Fighting the Alien Invaders

Japanese honeysuckle is very pretty and it has a sweet fragrance.  That is probably why gardeners planted it all over the East Coast.  I suppose its robust vigor was also a factor, but it is precisely that aggressive robustness that makes it such a formidable invasive species.

I didn’t hardly even notice it growing on the CP last year, as I pulled down the trumpet and grape vines.  But these earlier infestations were small potatoes compared to the Japanese honeysuckle, which seems to have grown exponentially this spring.  That’s the way exponential growth works.  As it doubles and redoubles, you don’t see it until it is too late to stop before it covers everything.  Well, it isn’t quite that bad, but I can’t just let it stand.  I ordered some “Chopper Gen2 and next week the boys and I will go and address the problem using the backpack sprayers.

Chopper Gen2 has evidently replaced Arsenal AC in the constellation of BasF forestry management products.  I have been reading about vegetation control.  The Japanese honeysuckle has to be controlled; otherwise it will climb and bend the trees.  If we set it back this year and maybe next, the trees will be big enough to mostly shade it out.  We have more or less defeated the tree-of-heaven infestation.  There still are a few of them cropping up and we can zap them with Chopper too.

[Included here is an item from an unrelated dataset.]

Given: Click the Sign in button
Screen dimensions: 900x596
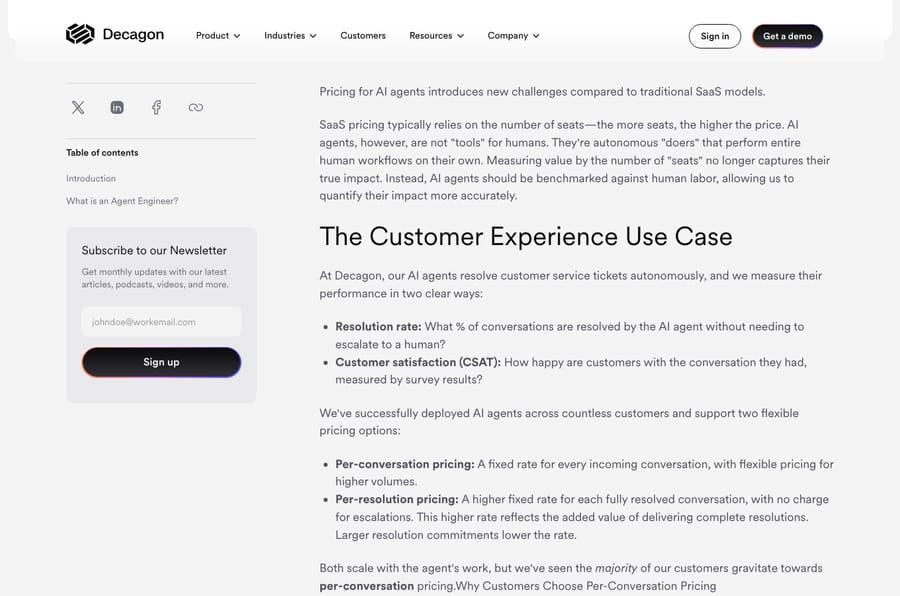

BTW – the picture along side is a tree-of-heaven in Old Salem.  This is the biggest I have seen. They are not bad looking trees and are fine – in their place, which isn’t in the woods.

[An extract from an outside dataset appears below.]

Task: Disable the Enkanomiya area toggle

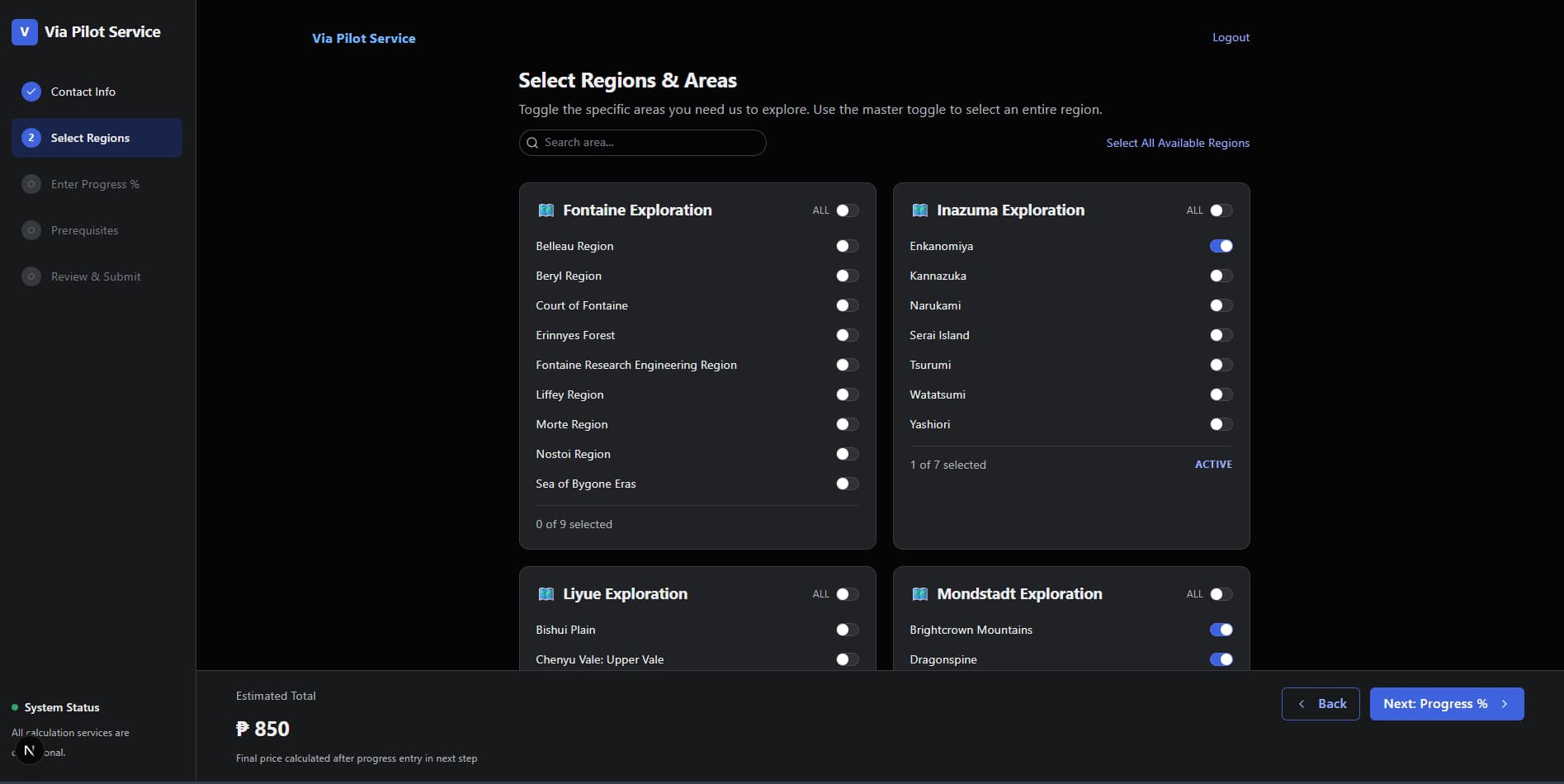Action: click(1221, 246)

I was hoping to burn out the honeysuckle, but the guys at the tree farm committee told me it would be a bad idea.  My trees are still a little too small.  A prescribed fire could work, but any bad luck might kill half my trees.  It isn’t worth the risk.  I got enough chopper for the whole farm for just over $200, so along with my in-house labor force, waging chemical warfare against the invasive species will be the way to go.  My research shows that Chopper Gen2 is much better than the first generation, both in its effectiveness and it benign environmental impacts.  It also gives the kids some stake in the place.  Espen and Alex still brag about their hard work in fighting against the tree-of-heaven and setting down the streambed rip-rap.

Invasive species are one of the most threatening environmental problems we face. They have a greater impact than the projected consequences of global warming, but it is not as cool to “rock against” honeysuckle or phragmites.  Most gardeners are complicit in the invasion.  I planted some wisteria on the mailbox shelter across the street from my house.  It looks good and grows well.  Many of the invaders are indeed better than the natives, but they can get out of hand.

Dying Hemlocks

The Biltmore estate had lots of big and beautiful trees, including some hemlocks.  Hemlocks are common much farther north.  They hang on in the southern Appalachians as a relic of when the climate was much cooler thousands of years ago.  Or maybe we should say they hung on and that they were common farther north.

The hemlocks on Biltmore don’t look good.  It is not bad management or climate change that did this. This destruction is probably the work of the hemlock wooly adelgid, an invasive pest from Asia that arrived in 1924 and has now spread from Maine to the Carolinas. This is an ecosystem altering monster, although the insect itself  is almost too small to notice. It threatens the existence of hemlocks in eastern North America.  The hemlock is a beautiful tree that grows well in shade. It occupies this special shady niche and w/o the hemlock many of the woods will be a lot more open and hotter. The destruction of the hemlock is a slow motion disaster.

When I first visited Old Rag mountain in the Shenandoah, the start of the trail was shaded by giant hemlocks. That was twenty-five years ago.  Today they are gone.  All that is left are dead and decaying skeletons.  Some of the guide books still describe the cool shade and the deep green solitude of the place, but if you won’t find it no matter how hard you look.  Hemlocks make a particular sound when the wind blows through.

We lost the chestnuts before I was born.  Now the hemlocks are going.   We did manage to bring back the American elm, however, so maybe there is still hope. A lot of good work is being done in biotech and plant breeding.